• Instructions to follow:
If a line of the records holds the word "target", copy it out.

• Records supplied:
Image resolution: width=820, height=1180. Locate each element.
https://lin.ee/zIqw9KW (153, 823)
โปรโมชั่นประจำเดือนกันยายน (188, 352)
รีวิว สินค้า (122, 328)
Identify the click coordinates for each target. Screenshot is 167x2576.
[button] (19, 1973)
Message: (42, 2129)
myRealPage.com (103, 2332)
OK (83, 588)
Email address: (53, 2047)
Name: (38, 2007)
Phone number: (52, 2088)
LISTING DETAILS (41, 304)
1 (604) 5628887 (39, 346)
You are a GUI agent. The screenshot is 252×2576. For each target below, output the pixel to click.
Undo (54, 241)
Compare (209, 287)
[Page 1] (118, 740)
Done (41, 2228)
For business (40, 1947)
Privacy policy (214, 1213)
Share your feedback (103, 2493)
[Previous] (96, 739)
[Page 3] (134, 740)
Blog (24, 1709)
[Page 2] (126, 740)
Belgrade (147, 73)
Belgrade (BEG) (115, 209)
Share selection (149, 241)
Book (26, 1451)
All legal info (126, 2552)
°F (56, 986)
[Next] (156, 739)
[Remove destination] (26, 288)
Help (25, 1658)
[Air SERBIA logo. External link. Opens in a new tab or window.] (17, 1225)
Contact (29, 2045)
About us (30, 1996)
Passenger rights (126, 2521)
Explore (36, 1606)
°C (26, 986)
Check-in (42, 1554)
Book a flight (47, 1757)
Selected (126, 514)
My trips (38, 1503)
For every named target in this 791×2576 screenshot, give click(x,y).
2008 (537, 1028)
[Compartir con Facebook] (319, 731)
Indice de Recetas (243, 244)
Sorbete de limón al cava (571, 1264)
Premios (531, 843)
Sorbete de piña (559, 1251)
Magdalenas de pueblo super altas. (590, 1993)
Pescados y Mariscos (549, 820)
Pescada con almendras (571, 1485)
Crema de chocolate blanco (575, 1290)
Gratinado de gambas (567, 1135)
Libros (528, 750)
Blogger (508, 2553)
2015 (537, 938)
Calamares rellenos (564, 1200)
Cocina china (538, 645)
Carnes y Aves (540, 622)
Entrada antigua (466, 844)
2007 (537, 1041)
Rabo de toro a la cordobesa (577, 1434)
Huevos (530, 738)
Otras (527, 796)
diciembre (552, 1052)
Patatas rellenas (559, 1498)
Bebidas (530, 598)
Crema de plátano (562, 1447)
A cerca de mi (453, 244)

• Answer:
Identify the click coordinates for each target. Screenshot is 167x2576.
You are a GUI agent. The screenshot is 252×2576. For each target below, output the pixel to click.
For every named target in this 791×2576 screenshot, give click(x,y).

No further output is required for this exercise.